Monday, March 15, 2010

My first recumbent bike purchase


Think of it as a tricycle for grown ups. Although the owner of the company initially built it as a fun thing for his son to ride, he has built a few models since then that include ones for adults.

Apparently "recumbent" means, "to lie down." Trikes come in two varieties: tadpole and delta. Tadpole is the one I have here with two wheels in the front. Some people also call it a reverse trike since it's backwards from the typical single-wheel-in-front setup known as the delta style.

Recumbent trikes have been around for at least 25 years, but the the slow following from the US market still makes them feel new. During my first few rides in the city, I get a few stares mostly by curious kids who shout,

"Daddy, daddy what is that?"
"Daddy, I want one of those!"

The adults had some funny comments too,

"That's a recipe for suicide."
"Wow, cool. Be careful."

Last Sunday, the trike actually stopped traffic. A guy stopped his car in the middle of the road as I pulled out of my drive way (looking both ways of course) and with a big smile rolled his window down and popped his head out to get a better look. He was so shocked at the funny gizmo that he really didn't say much. I slowed down, smiled and waved.

I think I saw my first recumbent bike over a decade ago and only recently did I learn about recumbent trikes! I've probably only seen about 6 or 7 of them my whole life running around town. They're a fairly rare sight and only recently did I find out why.

Most recumbent trikes start at $1,200.00. There was no way I was going to spend over a grand on something without a motor. After some research, I came across the KMX brand. The owner of the company was a helicopter engineer who decided to build something fun for his son. Years later after getting neighborhood requests for these funny contraptions, he branded a company called KMX.

KMX is also a fairly new company.

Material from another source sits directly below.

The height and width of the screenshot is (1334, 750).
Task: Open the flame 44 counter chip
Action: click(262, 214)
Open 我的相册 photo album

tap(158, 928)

KMX came onto the scene less than 10 years ago - about 15 years behind the first introduction of these modified bicycle-like personal transportation devices. KMX managed to hit the top in two categories. Not forgetting his roots, he kept a line of kids recumbent trikes. No other company manufacters recumbent trikes for people under 14 yrs of age. The entire line of KMX trikes for both children and adults are designed to be used offroad. They're basically 3-wheeled BMX bikes. They're very durable and have much beefier tires than other brands. If you do enough research online, you'll find videos of crazy people going airborn off a ramp on this KMX Torando.

The Tornado is the entry level adult recumbent trike. Even at $200-300 dollars cheaper than other entry level trikes, the price was still high. I didn't really see any other way of getting into the scene other than to look for a used one. I loved the brilliant white of the KMX Tornado set against the black accents and fell in love at first sight.

One craiglist search later and a trip to the South Bay, I bought it from a guy who had been asking $850 for this Tornado that typically costs $958. He lowered his price to $750 on the web before I contacted him. By the time I left with the trike, I was $700 poorer. That's almost a 30% discount. Not too bad considering I didn't have to pay shipping and tax. Although it would've been fun to build out of the box, it was very convenient that it was already built and ready to go.


1) Cool factor was probably number one. I just like gadgets and weird unusual things in general. Coming from a design background I just happen to appreciate stuff like this no matter how awkward.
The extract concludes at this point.